> _Extracted text_:
━━━━━━━━━━━━━━━━━━━━
Even if we only know a single bit of redundancy in each block of plaintext, this is enough to cut the number of possible keys in half. About 56 such blocks are needed to uniquely identify the correct key. This does not mean that the run-time is 56 times greater than the known-plaintext case. On average, each key is eliminated with just two decryptions. Taking into account the cost of the added logic required makes the expected run-time for a $1 million machine about 2 hours in this case.
Frequent Key Changes
A commonly suggested way to avoid key search attacks is to change the DES key frequently. The assumption here is that the encrypted information is no longer useful after the key is changed, which is often an inappropriate assumption. If it takes 35 minutes to find a DES key, why not change keys every 5 minutes? The problem with this reasoning is that it does not take exactly 35 minutes to find a key. The actual time is uniformly distributed between 0 and 70 minutes. We could get lucky and find the key almost right away, or we could be unlucky and take nearly 70 minutes. The attacker's probability of success in the 5-minute window is 5/70 = 1/14. If after each key change the attacker gives up and starts on the next key, we expect success after 14 key changes or 70 minutes. In general, frequent key changes cost the attacker just a factor of two in expected run-time, and are a poor substitute for simply using a strong encryption algorithm with longer keys.
━━━━━━━━━━━━━━━━━━━━
> _Information provided_:
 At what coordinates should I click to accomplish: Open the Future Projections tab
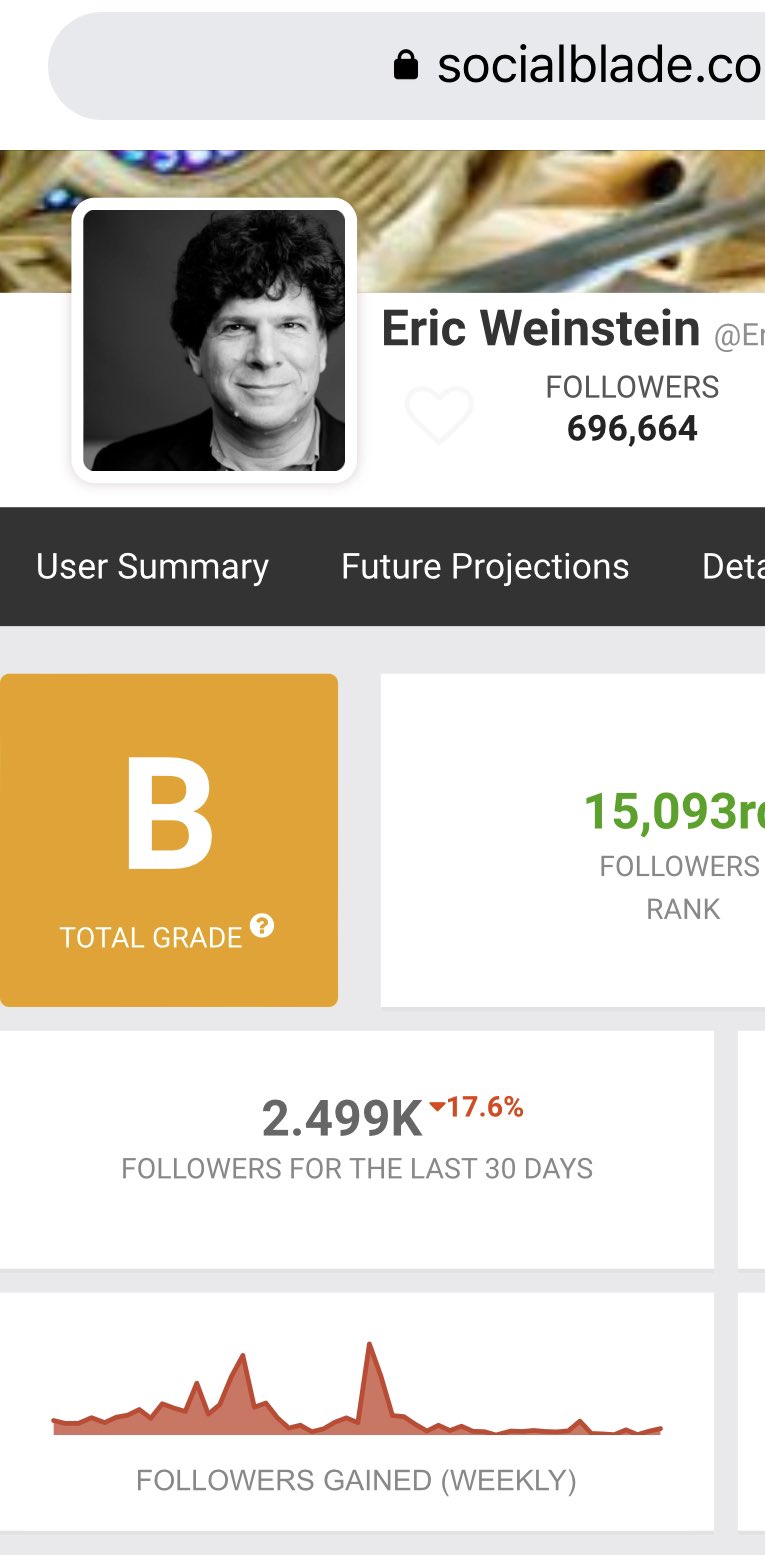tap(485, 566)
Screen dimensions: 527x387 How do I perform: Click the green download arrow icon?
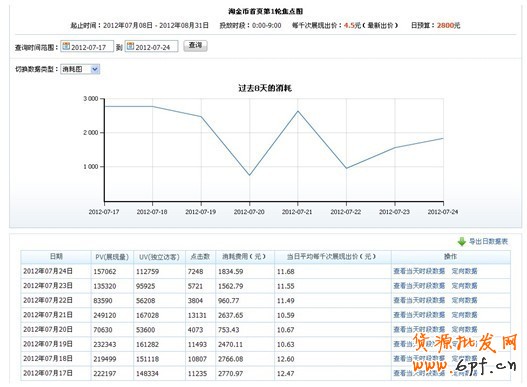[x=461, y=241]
━━━━━━━━━━━━━━━━━━━━
> _Aim of the task_: Resume the passage on DES key search attacks, carrying on from its last sentence about frequent key changes.

> _Answer to the exercise_:
Using current technology, a DES key can be recovered with a custom-designed $1 million machine in just 35 minutes. For attackers who lack the resources to design a chip and build such a machine, there are programmable forms of hardware such as FPGAs and CPLDs which can search the DES key space much faster than is possible using software on PCs and workstations. Attempts to thwart key search attacks by avoiding known plaintext and changing keys frequently are largely ineffective. The best course of action is to use a strong encryption algorithm with longer keys, such as triple-DES, 128-bit RC5, or CAST-128.